The collection of these data supports the idea that HIV infection itself has the major detrimental impact on cellular aging, and ART benefits strongly outweigh the negative effects on telomeres.

6. Conclusions

ART has changed the natural history of HIV, which is now considerably a chronic disease.

Despite effectiveness of treatments, HIV-infected children still do not have the same life expectancy and quality of life compared to the general population. Perinatally infected children acquire the virus early, when their immune system has not yet reached full development and they are unable to mount efficient immune response, so the disease has a faster progression. A persistent state of inflammation and activation of the immune system contributes to establishing a premature aging profile. This cannot be fully reverted by ART, representing one of the main causes of comorbidities/malignancies in treated HIV-infected children.
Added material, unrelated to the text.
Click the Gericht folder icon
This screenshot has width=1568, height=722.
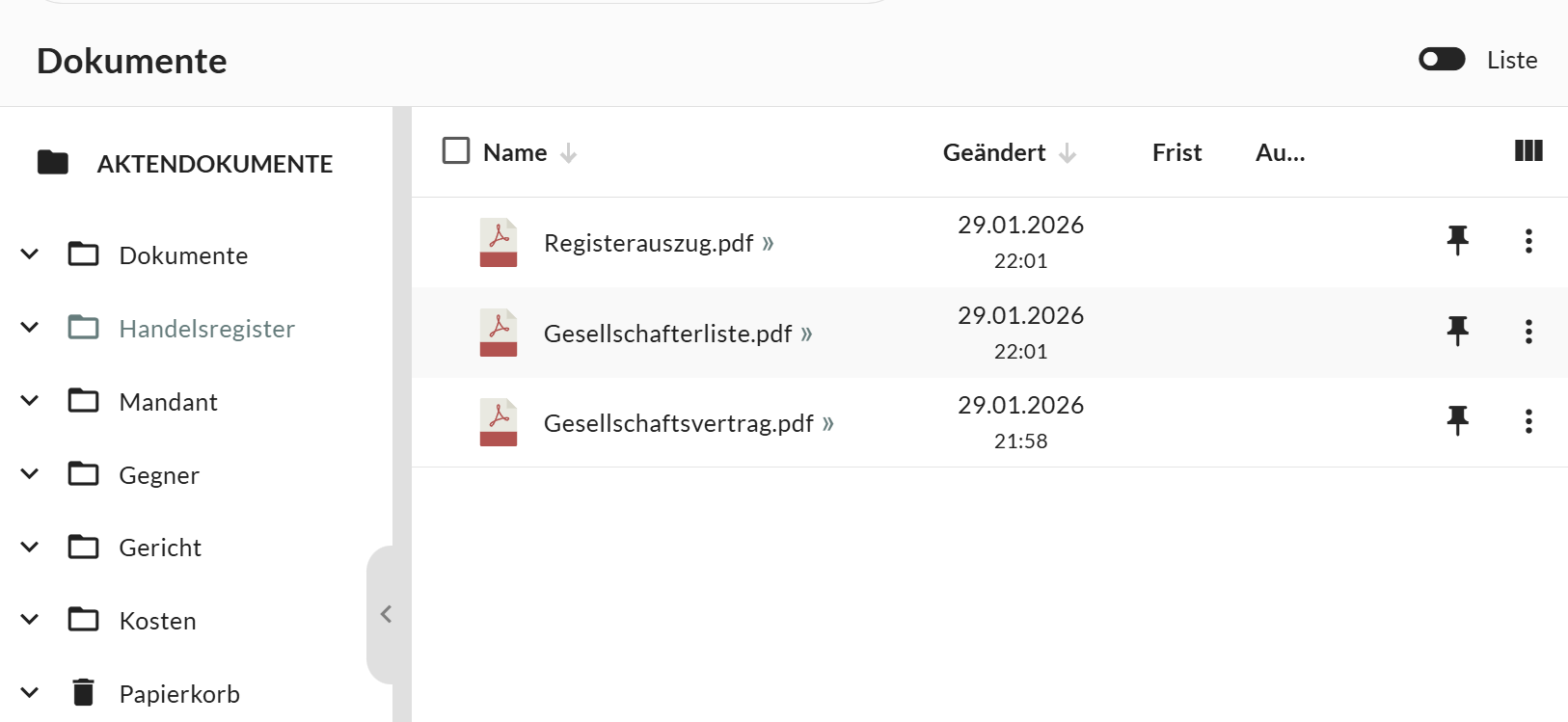(84, 547)
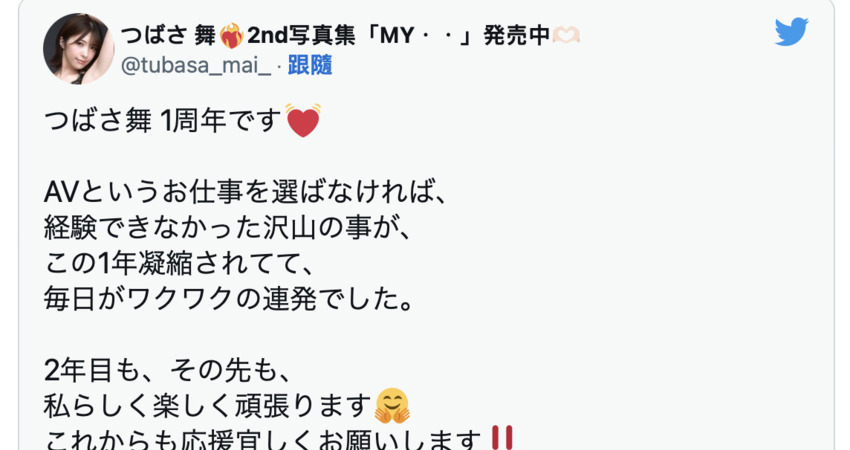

Accumulating evidence demonstrated that the beneficial effects of ART greatly outweigh the potential side effects of NRTI use; indeed, it is mainly HIV that induces telomere attrition and premature aging. In this setting, the monitoring of markers of inflammation/immune activation and premature aging is of great clinical relevance. Early-treated children with reduced inflammatory and senescent status could reveal optimal candidates for future treatments and vaccine trials.

Conflicts of Interest

The authors declare that there is no conflict of interest regarding the publication of this paper.